In the troop bay of the Abrams, several specially designed charges were carefully secured, blasting caps inserted, primers ready. The charges were checked four times a day.
These men had th
eir own satellite receiver on the roof of the firehouse. They waited on the man who waited.
Chapter Four
the patients referred to the room as the torture chamber. Its location belowground next to the VA hospital's parking garage added to that image. There were no windows and the echo of car doors being slammed and engines running echoed dully through the cinder block wall separating it from the garage. Inside, the rows of machines with their Velcro belts and gleaming metal would have done the Spanish Inquisition proud. Patients sweat and cried while they were strapped to those machines as they worked to rehabilitate damaged parts of their bodies or to compensate for missing ones. On one end of the room, rows of prostheses, crutches, canes, and wheelchairs added a macabre tilt.

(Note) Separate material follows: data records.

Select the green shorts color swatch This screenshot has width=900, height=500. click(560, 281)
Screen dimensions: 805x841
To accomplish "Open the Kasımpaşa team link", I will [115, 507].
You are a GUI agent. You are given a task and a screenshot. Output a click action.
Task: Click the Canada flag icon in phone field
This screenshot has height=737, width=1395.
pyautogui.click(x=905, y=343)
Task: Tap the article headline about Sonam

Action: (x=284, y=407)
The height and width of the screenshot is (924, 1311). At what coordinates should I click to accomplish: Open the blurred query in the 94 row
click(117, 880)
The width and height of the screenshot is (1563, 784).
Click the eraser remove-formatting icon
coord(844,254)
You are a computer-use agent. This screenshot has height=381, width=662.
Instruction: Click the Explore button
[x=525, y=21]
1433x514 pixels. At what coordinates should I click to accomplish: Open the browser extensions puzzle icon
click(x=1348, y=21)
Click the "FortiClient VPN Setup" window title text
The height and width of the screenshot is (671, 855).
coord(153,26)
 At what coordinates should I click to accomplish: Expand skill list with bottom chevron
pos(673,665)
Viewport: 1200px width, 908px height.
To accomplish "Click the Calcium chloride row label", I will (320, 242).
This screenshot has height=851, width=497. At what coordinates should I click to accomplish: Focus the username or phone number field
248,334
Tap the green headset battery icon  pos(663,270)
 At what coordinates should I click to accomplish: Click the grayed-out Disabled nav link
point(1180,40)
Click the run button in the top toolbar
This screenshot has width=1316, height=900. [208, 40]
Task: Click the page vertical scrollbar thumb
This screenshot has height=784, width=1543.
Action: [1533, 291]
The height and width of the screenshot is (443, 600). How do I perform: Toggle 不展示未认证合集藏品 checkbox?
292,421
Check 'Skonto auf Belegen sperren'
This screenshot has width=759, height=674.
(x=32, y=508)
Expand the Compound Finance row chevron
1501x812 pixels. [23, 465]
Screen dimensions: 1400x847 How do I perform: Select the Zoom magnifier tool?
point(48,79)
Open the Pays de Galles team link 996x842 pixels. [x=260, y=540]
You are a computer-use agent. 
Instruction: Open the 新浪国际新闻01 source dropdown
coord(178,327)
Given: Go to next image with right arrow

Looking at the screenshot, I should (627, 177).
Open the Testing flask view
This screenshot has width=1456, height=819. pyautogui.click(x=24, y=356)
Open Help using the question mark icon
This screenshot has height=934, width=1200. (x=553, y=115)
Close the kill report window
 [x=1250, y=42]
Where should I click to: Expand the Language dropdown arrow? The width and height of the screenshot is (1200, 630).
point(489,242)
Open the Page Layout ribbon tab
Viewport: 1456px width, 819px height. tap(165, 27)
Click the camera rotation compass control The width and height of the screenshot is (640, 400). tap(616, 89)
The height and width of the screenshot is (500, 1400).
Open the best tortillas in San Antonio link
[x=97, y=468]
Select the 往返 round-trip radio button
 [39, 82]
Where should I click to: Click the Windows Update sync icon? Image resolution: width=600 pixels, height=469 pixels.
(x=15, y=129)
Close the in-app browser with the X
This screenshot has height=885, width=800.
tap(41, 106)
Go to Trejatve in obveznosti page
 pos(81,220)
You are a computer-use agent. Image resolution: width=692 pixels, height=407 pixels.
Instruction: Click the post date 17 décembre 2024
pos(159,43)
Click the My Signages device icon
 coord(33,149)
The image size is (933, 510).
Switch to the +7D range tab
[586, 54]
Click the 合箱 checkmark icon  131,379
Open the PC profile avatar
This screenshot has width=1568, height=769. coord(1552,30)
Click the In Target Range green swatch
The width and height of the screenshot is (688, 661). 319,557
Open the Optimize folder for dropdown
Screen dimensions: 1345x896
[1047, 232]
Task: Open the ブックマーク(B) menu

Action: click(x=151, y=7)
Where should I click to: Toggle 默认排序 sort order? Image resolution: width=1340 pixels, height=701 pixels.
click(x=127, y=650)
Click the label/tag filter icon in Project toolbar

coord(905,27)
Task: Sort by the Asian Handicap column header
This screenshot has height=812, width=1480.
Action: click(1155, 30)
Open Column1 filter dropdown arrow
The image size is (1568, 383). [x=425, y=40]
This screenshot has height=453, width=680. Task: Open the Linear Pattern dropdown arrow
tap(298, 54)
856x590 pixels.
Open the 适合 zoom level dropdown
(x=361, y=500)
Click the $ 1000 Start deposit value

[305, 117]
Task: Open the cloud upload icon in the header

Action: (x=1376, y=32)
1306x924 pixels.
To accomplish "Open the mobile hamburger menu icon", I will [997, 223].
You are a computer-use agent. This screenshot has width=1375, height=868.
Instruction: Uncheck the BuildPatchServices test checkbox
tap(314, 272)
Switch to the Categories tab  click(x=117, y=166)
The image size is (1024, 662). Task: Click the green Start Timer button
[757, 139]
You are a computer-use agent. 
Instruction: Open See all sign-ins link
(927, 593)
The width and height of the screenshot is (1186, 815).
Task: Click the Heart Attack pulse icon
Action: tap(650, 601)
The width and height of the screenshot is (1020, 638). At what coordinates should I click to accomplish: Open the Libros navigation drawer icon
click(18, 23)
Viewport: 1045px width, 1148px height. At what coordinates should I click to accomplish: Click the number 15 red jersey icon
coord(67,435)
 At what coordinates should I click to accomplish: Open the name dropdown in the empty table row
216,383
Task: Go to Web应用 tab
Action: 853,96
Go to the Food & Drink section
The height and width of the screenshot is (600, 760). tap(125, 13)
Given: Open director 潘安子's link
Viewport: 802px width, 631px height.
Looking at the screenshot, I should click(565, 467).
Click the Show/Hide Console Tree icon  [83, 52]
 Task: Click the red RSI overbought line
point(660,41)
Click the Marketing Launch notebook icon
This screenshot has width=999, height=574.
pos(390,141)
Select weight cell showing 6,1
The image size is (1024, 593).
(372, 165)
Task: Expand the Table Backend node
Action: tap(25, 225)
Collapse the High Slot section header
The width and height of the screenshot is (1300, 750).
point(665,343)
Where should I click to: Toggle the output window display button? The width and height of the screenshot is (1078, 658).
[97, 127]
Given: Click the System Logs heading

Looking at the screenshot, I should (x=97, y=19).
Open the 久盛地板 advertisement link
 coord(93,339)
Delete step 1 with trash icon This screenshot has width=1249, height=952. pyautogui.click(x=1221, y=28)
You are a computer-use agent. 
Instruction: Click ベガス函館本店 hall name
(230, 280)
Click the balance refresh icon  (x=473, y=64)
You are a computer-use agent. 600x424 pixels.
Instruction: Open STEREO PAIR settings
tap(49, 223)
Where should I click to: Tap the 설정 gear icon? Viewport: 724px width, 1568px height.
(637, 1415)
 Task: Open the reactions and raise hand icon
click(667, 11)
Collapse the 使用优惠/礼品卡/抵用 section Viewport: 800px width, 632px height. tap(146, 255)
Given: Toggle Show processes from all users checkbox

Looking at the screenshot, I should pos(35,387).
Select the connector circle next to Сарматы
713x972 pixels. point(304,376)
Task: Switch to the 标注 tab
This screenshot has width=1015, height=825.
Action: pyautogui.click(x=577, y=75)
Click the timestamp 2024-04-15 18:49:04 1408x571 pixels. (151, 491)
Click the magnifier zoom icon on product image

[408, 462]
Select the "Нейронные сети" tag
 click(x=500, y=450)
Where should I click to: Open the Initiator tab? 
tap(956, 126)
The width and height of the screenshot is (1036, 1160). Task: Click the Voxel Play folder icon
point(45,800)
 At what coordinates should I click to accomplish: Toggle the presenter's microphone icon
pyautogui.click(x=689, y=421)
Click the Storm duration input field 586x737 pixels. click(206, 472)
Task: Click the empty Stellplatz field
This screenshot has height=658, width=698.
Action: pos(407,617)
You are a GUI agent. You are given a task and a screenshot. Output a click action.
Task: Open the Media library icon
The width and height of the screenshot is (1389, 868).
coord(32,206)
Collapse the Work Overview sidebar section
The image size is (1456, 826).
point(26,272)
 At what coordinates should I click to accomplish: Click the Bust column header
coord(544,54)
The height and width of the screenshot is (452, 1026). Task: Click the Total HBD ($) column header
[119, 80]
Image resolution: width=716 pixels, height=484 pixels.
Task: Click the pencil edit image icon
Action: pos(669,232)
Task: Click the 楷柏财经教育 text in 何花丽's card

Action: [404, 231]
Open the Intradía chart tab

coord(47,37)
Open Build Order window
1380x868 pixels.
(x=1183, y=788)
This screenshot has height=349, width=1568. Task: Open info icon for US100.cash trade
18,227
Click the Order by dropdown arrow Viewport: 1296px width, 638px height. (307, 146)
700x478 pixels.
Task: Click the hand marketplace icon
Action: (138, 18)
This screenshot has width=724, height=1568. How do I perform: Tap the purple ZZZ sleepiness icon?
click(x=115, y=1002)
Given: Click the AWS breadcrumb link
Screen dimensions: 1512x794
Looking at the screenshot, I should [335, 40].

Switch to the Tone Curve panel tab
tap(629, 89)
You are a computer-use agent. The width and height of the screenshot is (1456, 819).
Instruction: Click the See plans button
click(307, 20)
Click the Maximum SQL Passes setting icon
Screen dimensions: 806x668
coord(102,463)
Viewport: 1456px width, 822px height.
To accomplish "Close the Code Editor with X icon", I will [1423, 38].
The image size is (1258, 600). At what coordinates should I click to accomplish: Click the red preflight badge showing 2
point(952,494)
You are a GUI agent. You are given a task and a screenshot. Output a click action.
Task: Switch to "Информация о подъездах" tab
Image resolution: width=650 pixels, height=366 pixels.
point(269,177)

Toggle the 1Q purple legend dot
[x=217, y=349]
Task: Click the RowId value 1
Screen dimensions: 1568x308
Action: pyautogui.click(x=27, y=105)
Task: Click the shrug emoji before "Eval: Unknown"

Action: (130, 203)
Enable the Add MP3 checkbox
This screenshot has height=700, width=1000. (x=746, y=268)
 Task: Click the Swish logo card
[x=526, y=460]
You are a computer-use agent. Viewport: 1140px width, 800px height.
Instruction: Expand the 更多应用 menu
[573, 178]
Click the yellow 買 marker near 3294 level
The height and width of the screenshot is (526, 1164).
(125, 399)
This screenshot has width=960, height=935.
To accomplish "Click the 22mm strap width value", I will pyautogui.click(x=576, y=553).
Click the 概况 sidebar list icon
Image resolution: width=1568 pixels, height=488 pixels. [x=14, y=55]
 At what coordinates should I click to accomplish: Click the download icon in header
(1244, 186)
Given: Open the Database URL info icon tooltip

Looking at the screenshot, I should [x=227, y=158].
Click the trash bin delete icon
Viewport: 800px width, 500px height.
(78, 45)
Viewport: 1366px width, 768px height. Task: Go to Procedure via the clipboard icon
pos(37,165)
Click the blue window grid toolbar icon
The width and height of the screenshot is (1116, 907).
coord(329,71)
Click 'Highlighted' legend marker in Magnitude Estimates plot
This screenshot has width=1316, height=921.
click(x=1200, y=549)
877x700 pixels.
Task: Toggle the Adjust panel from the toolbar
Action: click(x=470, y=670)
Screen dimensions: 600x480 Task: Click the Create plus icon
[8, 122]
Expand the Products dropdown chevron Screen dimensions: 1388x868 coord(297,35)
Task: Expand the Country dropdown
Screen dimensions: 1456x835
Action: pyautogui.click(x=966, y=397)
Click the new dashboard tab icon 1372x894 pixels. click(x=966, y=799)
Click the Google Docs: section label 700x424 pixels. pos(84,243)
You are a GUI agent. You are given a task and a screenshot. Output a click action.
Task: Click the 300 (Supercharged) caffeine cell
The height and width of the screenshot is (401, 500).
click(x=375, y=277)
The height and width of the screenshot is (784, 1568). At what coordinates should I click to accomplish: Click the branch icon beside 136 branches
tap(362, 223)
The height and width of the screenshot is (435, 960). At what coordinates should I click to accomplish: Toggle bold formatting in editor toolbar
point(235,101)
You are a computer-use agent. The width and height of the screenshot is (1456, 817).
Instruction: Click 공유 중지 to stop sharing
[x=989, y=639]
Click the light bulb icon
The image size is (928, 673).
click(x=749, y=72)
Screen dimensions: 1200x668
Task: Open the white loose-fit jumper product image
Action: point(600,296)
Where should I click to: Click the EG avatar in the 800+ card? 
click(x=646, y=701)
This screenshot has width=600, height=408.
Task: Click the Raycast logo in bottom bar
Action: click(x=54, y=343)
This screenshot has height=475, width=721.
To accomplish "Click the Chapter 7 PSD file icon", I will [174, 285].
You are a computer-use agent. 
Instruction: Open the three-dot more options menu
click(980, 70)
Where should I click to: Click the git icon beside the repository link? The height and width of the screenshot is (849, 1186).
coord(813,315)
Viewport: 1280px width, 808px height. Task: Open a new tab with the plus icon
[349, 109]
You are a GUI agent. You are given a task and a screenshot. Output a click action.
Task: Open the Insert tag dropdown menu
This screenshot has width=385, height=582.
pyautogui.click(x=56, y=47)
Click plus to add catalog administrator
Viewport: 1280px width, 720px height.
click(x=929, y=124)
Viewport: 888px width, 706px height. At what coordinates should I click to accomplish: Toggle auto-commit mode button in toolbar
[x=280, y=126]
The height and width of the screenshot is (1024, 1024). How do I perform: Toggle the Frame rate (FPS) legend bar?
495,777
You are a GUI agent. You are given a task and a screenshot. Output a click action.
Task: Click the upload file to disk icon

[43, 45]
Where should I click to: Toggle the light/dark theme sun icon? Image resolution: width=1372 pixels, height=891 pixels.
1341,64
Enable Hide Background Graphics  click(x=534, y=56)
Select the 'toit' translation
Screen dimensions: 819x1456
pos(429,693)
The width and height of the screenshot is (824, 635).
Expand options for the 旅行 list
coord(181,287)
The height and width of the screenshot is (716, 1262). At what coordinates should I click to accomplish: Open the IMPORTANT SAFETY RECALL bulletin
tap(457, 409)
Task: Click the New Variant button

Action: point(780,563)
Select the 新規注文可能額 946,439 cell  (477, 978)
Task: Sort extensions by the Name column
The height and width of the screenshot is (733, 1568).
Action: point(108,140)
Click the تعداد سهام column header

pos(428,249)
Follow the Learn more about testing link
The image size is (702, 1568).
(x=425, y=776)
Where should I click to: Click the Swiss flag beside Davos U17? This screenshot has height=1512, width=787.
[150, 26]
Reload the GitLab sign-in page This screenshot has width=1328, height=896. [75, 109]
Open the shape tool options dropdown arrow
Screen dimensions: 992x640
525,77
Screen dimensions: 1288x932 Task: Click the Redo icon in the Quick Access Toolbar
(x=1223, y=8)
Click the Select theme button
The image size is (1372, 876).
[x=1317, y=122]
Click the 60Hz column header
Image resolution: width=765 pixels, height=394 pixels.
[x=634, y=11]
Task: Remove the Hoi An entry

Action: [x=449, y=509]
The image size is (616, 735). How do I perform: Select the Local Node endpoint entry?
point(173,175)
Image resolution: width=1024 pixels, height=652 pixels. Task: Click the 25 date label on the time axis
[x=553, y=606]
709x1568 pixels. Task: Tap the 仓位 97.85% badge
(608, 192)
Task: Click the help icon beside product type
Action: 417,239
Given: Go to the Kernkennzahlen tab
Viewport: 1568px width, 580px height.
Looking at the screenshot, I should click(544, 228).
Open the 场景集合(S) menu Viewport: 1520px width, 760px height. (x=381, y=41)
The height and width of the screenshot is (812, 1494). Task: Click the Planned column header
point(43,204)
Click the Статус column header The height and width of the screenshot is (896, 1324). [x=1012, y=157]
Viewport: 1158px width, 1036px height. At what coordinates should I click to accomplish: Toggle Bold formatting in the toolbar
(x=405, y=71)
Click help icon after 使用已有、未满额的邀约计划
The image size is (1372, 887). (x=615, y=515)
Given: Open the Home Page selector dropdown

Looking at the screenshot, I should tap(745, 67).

McKenzie liked the physical-therapy room because it reminded him of the weight rooms where he used to spend all his off-duty time. It was the only part of the hospital where he felt comfortable. His ward upstairs was full of whining old military retirees too afraid to die. The little park in the back of the hospital where he was supposed to go every day for some sun depressed him with its view of jets landing and taking off at nearby Miramar Naval Air Station. McKenzie had staged out of Miramar several times when he was on SEAL Team Two back in the late eighties and those memories only brought bitter bile to the back of his throat. In the other direction lay the Pacific Ocean off of San Diego and it was in those waters that McKenzie had received his SEAL training when he was a much younger man. It also wasn't a direction he favored.
"Are we ready?" Nurse Stedman was a petite, wizened brunette in her early fifties who had seen a generation of men, old and young, through physical therapy here. When she'd first started they'd handled loads of Marines, their bodies torn and maimed in the jungles of Vietnam. She'd thought she'd seen and heard it all but this SEAL, McKenzie, was someone very unique, in even her experience.